Instructions to follow: What should be copied is the stretch of entries below from the line with "Task: Click the Ayuda question mark icon" up to and including the line with "Task: Select the Y62y8 item link", exactly and without images.

(Data provided begins)

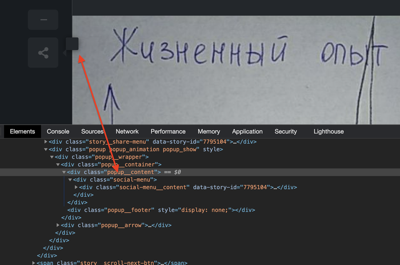Click the handwritten note image
The width and height of the screenshot is (400, 265).
(x=236, y=70)
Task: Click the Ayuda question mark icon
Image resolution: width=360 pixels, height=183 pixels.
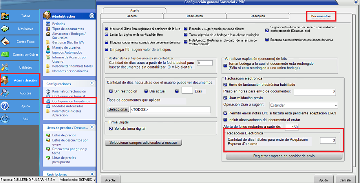Action: (x=5, y=106)
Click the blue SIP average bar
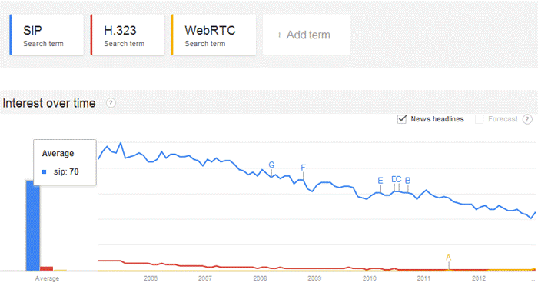This screenshot has width=538, height=286. pyautogui.click(x=33, y=225)
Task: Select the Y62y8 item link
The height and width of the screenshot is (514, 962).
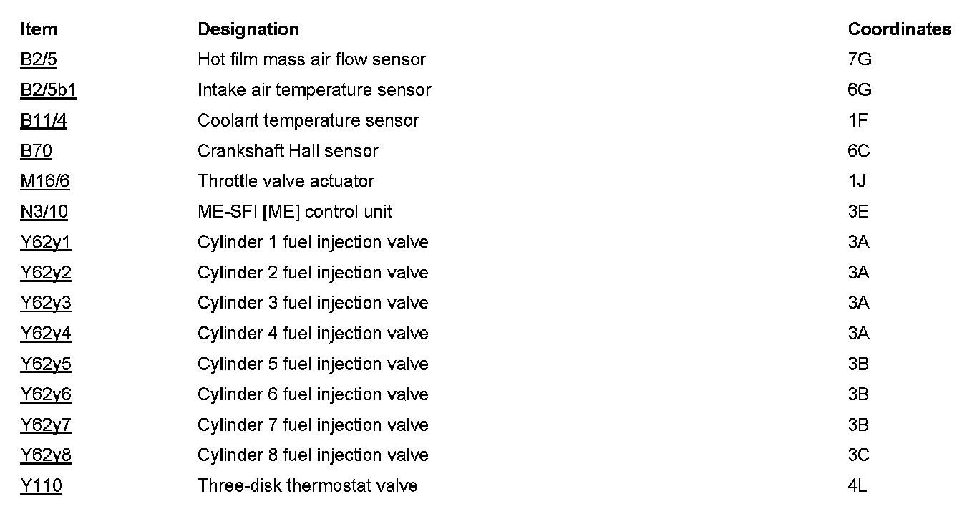Action: [x=46, y=455]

(Data provided ends)

Task response:
Task: Click the Ayuda question mark icon
Image resolution: width=360 pixels, height=183 pixels.
Action: (x=5, y=106)
Click the blue SIP average bar
This screenshot has width=538, height=286. pyautogui.click(x=33, y=225)
Task: Select the Y62y8 item link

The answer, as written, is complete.